Of the material below, only the lines from the line containing "For every named target in this 301×2576" down to the line containing "planogram (196, 725)" belong in the answer, written out exactly.

**Entries provided:**
● ● ● ● ● ● ●
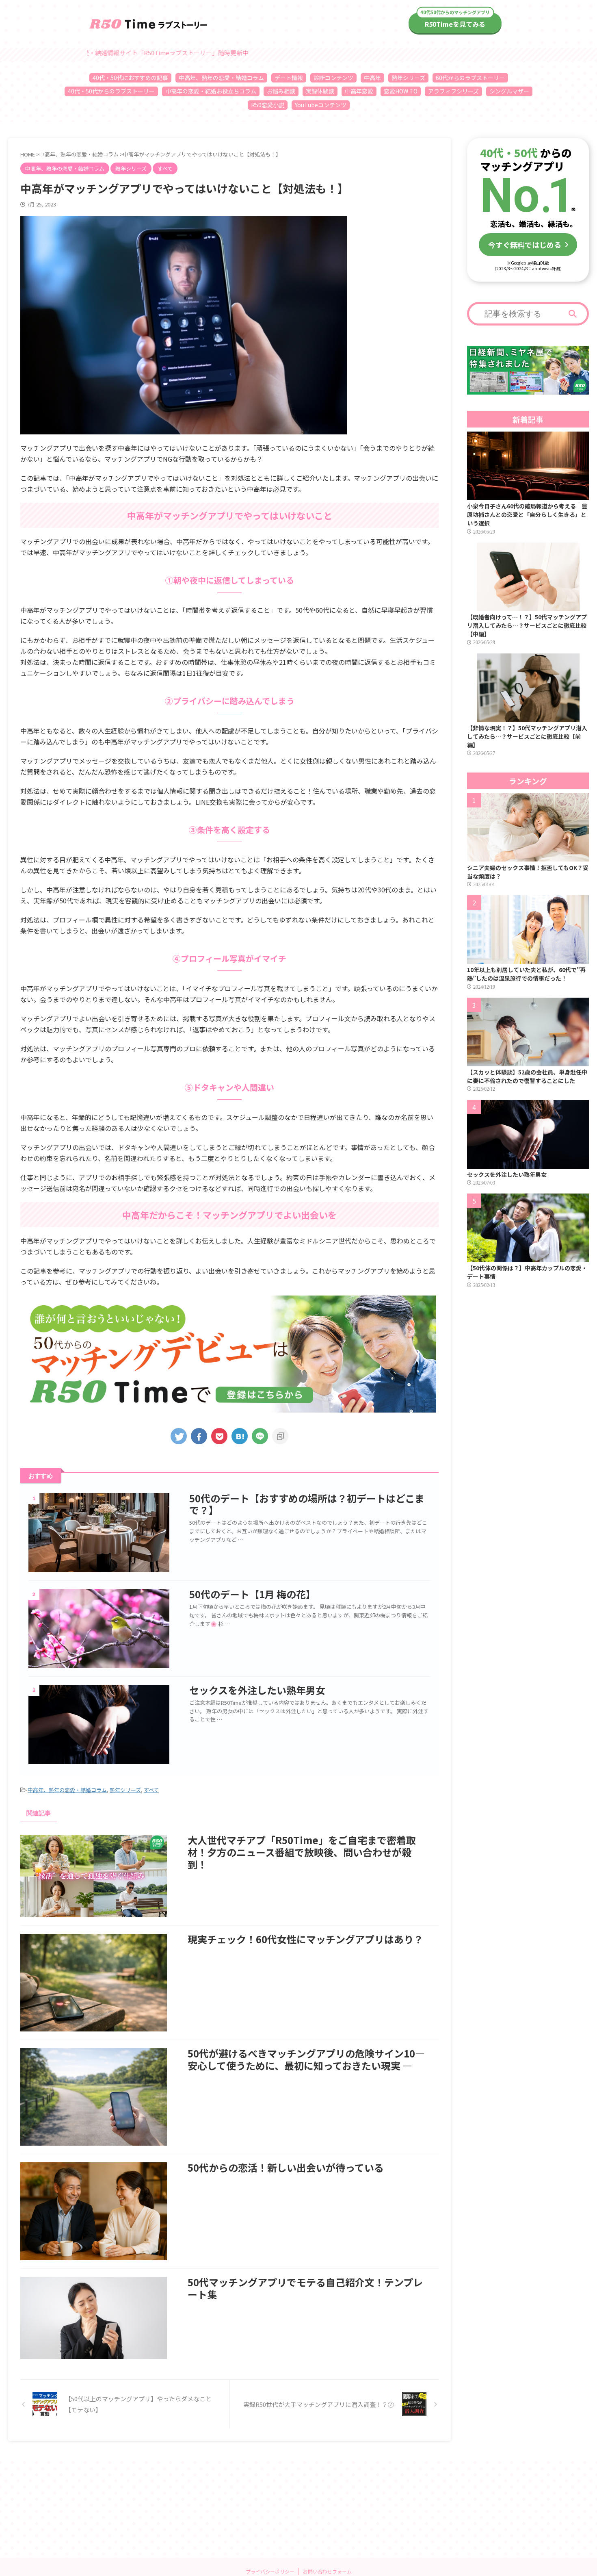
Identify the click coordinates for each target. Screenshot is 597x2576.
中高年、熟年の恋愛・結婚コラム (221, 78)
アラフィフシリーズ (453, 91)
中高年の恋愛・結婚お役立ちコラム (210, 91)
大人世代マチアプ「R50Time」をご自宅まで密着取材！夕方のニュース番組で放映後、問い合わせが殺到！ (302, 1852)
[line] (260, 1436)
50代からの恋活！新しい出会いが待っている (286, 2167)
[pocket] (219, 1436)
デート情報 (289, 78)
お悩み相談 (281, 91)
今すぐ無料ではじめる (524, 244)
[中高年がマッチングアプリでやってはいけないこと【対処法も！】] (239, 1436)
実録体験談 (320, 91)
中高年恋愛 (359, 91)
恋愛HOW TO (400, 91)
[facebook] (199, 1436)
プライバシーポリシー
● ● ● ● ● ● ●
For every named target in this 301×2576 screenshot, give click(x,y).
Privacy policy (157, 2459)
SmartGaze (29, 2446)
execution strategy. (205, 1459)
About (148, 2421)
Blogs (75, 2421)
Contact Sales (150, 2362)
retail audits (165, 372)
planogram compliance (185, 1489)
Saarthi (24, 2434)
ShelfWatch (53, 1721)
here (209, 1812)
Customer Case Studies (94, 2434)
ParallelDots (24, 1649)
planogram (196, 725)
● ● ● ● ● ● ●
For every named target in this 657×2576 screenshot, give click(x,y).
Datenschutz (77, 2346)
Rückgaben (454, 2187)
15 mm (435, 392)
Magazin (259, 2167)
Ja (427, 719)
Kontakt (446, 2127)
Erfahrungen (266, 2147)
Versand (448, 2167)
● ● ● ● ● ● ●
**Solution to this exercise:**
For every named target in this 301×2576 screenshot, give click(x,y).
Privacy policy (157, 2459)
SmartGaze (29, 2446)
execution strategy. (205, 1459)
About (148, 2421)
Blogs (75, 2421)
Contact Sales (150, 2362)
retail audits (165, 372)
planogram compliance (185, 1489)
Saarthi (24, 2434)
ShelfWatch (53, 1721)
here (209, 1812)
Customer Case Studies (94, 2434)
ParallelDots (24, 1649)
planogram (196, 725)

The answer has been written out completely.